The HSE said that the school remains open and said that unless the Department of Public Health advises management to close a school as a precautionary measure, the school should not do so.
The Principal of St John's confirmed that anti-viral medication will now be provided to 28 children who were in the girl's class.
George Moran was speaking after a meeting between parents and HSE officials at the school this afternoon.
Dr Tony Holohan, chief medical officer at the Department of Health, said that whatever appropriate clinical measures and public health measures were required have taken place and have worked well.
Virus carrier is quarantined
RTÉ News has learned that the person suspected of contact with the girl has now been quarantined.
It is understood the person, who recently travelled home to Ireland from, abroad has been suffering symptoms of the influenza A (H1N1) virus and is now receiving medical support.
This person is not seriously ill but their condition is being monitored.
This afternoon, the Department of Health revealed that two more cases of swine flu have been confirmed.

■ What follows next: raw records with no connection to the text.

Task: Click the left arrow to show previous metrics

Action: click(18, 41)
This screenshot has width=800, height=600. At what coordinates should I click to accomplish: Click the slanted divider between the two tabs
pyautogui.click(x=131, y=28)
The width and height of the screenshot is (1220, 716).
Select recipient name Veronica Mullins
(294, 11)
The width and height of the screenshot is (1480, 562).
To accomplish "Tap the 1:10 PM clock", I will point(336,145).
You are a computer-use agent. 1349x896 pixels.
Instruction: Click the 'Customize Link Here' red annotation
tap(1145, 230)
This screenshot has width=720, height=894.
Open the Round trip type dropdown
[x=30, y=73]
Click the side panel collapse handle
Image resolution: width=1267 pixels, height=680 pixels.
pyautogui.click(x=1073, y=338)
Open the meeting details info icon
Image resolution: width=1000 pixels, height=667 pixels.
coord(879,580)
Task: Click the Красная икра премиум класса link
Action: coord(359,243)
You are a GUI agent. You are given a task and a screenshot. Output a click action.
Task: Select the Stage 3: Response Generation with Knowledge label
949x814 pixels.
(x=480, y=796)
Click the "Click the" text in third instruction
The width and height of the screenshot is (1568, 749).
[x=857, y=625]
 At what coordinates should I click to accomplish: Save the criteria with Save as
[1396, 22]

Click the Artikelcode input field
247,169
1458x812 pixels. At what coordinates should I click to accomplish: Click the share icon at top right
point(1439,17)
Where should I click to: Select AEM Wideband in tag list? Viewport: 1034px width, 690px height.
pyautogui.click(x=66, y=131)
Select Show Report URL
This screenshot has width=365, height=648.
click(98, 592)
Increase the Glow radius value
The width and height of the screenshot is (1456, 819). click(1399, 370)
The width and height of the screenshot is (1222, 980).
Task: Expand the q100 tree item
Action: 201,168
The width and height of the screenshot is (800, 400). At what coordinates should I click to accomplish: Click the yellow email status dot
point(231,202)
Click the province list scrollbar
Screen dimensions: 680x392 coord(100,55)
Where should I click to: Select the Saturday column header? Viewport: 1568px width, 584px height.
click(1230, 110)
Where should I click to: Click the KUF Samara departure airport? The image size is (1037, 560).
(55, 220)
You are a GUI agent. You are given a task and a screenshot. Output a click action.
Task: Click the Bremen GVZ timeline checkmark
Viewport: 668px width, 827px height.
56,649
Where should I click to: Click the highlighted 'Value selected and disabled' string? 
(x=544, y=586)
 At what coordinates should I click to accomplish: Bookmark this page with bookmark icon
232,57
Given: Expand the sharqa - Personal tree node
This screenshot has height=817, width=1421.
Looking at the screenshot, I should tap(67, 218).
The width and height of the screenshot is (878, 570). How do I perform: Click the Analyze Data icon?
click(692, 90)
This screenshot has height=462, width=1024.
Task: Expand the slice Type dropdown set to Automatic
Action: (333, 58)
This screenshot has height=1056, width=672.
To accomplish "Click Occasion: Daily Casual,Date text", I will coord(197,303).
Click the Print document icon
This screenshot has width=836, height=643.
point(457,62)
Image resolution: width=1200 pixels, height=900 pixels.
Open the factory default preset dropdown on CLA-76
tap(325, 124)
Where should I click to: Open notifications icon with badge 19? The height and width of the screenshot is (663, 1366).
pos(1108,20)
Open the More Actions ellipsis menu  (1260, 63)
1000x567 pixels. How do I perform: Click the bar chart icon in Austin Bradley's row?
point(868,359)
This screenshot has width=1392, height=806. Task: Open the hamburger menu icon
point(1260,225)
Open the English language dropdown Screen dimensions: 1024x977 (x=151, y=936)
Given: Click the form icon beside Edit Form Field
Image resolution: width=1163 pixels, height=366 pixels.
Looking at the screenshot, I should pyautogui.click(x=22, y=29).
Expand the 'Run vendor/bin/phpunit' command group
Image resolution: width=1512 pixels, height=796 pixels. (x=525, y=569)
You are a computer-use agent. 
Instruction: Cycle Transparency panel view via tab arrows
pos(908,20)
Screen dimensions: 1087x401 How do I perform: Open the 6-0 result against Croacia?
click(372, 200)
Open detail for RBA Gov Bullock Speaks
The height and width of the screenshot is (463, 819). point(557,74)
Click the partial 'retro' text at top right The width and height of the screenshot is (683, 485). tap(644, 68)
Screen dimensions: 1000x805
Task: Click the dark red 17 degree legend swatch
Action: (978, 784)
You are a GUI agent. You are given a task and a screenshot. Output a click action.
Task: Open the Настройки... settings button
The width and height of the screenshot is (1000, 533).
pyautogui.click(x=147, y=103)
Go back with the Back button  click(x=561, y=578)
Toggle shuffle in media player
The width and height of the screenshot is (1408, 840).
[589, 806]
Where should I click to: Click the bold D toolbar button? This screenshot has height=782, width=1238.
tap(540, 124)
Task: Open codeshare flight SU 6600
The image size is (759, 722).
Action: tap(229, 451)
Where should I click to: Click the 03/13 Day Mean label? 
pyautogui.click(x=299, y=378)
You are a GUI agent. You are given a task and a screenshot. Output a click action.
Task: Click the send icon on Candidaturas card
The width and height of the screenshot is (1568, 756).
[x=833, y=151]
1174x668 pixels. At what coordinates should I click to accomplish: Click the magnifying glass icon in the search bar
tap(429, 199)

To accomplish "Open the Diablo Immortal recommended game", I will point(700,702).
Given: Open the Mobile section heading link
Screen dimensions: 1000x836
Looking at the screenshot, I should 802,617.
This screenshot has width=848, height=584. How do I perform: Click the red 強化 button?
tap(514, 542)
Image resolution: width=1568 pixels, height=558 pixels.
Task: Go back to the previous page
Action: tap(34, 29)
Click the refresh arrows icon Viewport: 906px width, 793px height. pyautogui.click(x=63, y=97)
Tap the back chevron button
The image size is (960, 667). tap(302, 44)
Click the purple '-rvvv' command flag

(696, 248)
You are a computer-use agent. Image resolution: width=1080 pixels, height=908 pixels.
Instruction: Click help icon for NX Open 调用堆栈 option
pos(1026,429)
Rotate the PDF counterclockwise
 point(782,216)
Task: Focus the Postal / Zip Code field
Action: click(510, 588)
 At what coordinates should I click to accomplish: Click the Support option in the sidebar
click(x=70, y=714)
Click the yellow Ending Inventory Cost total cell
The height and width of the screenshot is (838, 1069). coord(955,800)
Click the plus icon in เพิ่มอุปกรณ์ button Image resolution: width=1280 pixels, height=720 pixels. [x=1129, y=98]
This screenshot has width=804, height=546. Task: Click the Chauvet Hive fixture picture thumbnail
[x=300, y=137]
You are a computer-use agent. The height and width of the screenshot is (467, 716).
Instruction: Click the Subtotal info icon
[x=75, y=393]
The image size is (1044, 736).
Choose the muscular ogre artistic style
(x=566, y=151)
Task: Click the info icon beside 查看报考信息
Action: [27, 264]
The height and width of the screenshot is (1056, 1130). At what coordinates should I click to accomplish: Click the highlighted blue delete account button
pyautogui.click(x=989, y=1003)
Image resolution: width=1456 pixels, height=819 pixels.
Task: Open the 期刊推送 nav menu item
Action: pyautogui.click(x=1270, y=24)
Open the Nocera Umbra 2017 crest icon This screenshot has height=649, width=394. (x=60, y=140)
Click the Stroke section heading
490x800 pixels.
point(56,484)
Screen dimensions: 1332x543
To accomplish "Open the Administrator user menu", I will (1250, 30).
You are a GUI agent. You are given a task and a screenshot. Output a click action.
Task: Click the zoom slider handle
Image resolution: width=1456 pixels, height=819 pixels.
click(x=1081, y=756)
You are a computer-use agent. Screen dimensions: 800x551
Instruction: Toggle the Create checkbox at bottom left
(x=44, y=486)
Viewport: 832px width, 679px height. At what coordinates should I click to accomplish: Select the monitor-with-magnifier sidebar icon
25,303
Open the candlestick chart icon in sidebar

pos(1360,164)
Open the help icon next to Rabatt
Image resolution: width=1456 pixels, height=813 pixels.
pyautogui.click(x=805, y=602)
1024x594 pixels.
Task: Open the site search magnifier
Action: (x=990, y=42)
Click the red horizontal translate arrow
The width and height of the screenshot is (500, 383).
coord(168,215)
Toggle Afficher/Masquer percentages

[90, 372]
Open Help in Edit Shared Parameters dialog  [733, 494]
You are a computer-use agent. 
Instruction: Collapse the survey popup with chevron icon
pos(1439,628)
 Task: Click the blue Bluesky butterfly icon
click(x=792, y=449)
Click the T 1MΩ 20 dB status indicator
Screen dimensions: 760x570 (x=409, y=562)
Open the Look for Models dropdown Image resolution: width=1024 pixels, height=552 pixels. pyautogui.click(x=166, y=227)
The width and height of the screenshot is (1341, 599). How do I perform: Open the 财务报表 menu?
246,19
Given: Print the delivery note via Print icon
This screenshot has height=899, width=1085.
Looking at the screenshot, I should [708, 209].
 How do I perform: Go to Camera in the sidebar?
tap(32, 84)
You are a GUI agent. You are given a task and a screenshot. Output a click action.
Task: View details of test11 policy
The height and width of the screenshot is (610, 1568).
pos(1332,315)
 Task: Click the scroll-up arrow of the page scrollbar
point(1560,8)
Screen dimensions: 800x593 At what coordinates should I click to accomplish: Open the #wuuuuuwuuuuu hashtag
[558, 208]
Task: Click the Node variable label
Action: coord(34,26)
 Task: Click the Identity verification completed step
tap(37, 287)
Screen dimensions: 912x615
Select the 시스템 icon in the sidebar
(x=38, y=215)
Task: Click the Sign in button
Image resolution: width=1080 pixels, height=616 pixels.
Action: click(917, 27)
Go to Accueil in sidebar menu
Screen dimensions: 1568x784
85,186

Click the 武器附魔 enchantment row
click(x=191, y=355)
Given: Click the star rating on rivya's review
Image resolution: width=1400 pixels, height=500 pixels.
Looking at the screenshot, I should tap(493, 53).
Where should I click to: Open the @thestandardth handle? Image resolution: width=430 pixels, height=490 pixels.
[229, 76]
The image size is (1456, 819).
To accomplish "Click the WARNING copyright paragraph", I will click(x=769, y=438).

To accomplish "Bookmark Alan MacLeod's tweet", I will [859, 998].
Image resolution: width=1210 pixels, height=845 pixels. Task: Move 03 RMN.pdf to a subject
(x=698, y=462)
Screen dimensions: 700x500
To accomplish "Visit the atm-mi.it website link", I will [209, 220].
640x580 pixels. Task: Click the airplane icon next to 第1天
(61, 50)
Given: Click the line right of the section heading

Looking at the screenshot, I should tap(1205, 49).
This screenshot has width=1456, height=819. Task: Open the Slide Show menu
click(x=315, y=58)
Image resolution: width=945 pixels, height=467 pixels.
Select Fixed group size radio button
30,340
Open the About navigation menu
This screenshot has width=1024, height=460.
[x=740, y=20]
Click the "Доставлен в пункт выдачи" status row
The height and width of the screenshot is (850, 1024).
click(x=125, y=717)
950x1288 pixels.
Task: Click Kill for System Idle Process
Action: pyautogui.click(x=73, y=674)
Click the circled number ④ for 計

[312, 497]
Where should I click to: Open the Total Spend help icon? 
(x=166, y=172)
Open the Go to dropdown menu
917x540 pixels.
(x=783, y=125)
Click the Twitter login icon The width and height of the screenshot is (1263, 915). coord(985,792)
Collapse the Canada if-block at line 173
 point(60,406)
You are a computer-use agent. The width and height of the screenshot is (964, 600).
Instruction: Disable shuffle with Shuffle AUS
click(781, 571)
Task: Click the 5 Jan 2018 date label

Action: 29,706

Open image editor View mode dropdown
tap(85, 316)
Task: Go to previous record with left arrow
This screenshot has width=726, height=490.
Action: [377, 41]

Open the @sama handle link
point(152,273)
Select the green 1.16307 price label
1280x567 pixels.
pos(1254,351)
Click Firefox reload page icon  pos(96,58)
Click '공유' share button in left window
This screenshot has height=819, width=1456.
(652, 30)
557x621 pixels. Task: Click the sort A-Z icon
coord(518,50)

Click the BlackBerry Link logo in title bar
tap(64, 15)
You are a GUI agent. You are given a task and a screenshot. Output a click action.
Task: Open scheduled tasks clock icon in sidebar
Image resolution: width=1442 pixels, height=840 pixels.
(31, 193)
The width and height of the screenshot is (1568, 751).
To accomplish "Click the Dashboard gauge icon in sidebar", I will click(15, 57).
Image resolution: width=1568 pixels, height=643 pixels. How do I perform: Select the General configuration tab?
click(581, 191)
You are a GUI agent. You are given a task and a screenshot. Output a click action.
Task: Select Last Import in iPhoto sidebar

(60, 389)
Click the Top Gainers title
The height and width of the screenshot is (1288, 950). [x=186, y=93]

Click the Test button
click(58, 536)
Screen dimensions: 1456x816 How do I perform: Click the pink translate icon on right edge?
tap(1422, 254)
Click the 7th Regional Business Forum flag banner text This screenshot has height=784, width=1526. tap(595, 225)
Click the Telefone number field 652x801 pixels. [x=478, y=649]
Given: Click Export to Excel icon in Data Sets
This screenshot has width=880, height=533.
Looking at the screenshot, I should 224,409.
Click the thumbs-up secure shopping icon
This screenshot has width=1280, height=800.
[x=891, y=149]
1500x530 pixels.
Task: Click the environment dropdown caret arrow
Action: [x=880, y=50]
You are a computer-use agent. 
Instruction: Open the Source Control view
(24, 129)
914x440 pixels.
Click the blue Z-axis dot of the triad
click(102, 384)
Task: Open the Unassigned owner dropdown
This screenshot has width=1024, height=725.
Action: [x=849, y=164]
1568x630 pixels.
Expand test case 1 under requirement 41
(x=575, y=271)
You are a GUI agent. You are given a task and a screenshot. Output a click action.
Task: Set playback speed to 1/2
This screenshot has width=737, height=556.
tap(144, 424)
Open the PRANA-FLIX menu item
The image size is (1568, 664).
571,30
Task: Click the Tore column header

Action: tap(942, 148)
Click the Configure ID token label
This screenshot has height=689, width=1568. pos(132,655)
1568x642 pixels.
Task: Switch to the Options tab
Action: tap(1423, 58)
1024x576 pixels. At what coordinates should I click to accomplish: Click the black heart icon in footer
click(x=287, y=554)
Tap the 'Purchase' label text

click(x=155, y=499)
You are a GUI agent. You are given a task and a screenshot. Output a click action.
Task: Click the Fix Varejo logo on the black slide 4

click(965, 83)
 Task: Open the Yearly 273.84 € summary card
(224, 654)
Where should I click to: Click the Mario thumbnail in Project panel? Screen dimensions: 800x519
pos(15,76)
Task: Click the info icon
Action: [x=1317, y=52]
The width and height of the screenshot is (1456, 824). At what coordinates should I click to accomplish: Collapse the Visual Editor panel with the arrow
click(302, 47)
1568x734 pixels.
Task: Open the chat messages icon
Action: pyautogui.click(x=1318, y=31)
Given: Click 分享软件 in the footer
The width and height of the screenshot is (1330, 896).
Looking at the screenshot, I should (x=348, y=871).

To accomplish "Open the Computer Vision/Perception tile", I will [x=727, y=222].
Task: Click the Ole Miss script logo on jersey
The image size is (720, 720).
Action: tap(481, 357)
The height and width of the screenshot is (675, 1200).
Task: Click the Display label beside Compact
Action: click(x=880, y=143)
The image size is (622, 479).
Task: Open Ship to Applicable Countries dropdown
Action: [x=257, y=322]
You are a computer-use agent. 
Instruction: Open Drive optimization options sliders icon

The two new cases are not in-country transmission and are not related to the case in Co Mayo.
This brings to 18 the number of confirmed cases of influenza A (H1N1) in Ireland.
According to the World Health Organisation, over 39,000 cases of the virus have been reported in 83 countries and there have been 167 deaths.
Earlier this month, the WHO raised the level of influenza pandemic alert from Phase 5 to Phase 6.
At this stage, the pandemic is being characterised globally as moderate in severity.